Input material
*** Block opens ***
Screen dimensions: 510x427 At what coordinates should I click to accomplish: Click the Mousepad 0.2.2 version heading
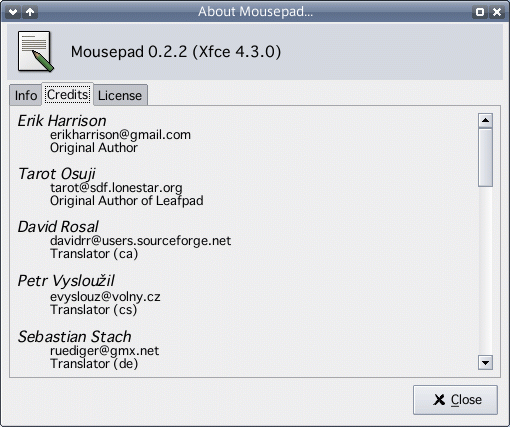[x=176, y=52]
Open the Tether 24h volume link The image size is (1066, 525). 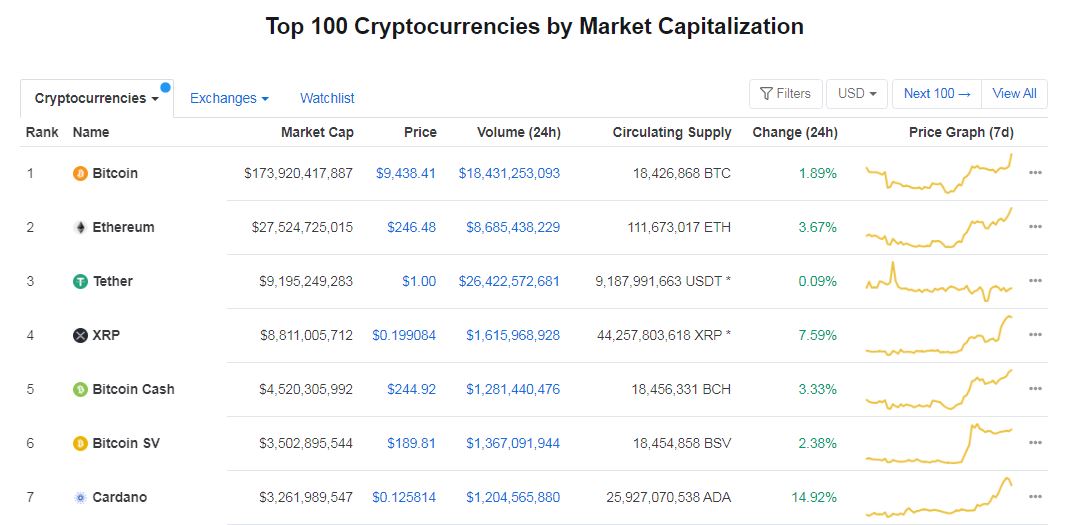click(509, 281)
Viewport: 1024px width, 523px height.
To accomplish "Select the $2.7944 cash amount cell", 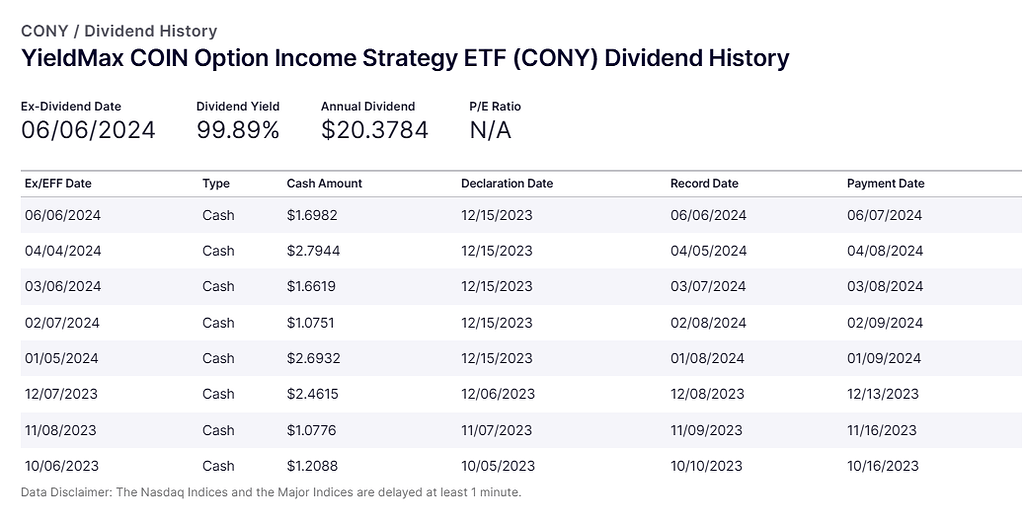I will 313,251.
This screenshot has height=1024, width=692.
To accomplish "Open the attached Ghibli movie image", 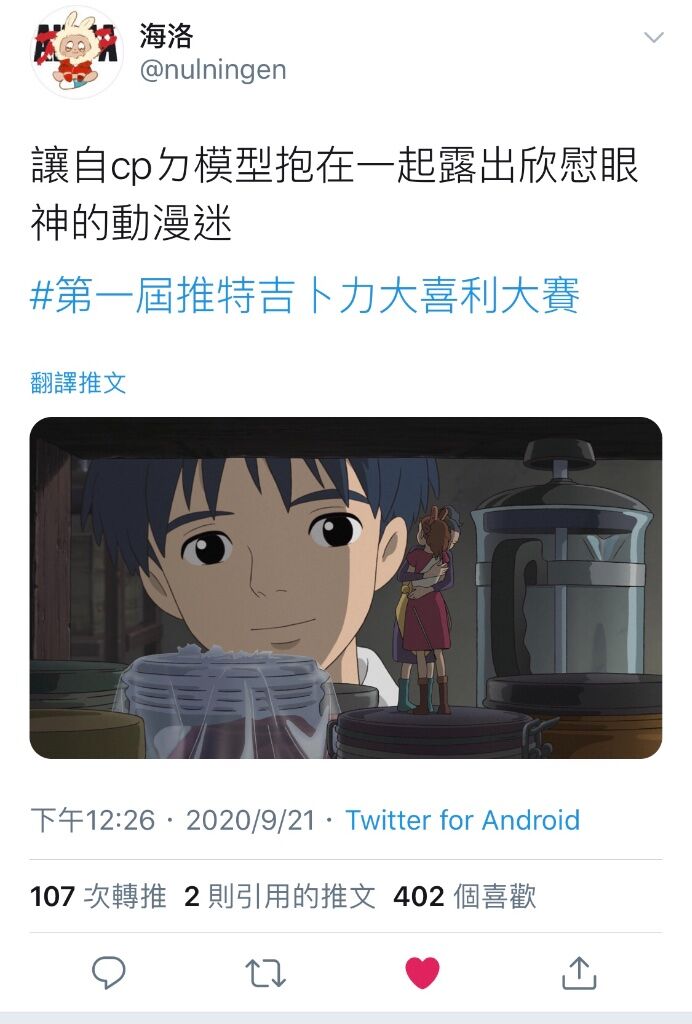I will point(346,588).
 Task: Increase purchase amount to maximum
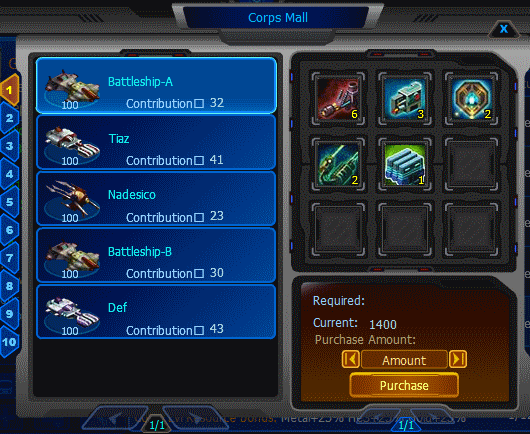tap(458, 359)
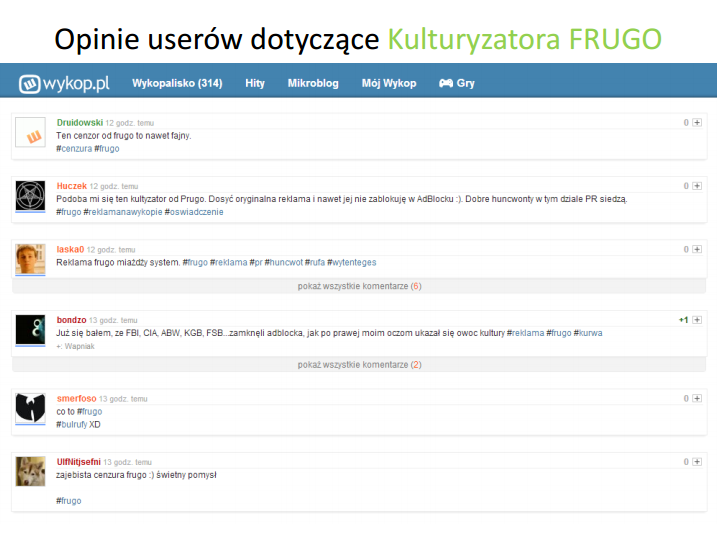Screen dimensions: 717x534
Task: Show all 2 comments under bondzo's post
Action: 359,365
*** Block closes ***
Directions
If a line in the material contains "width", show it.

Answer to this problem
Viewport: 1024px width, 523px height.
This screenshot has height=1024, width=692.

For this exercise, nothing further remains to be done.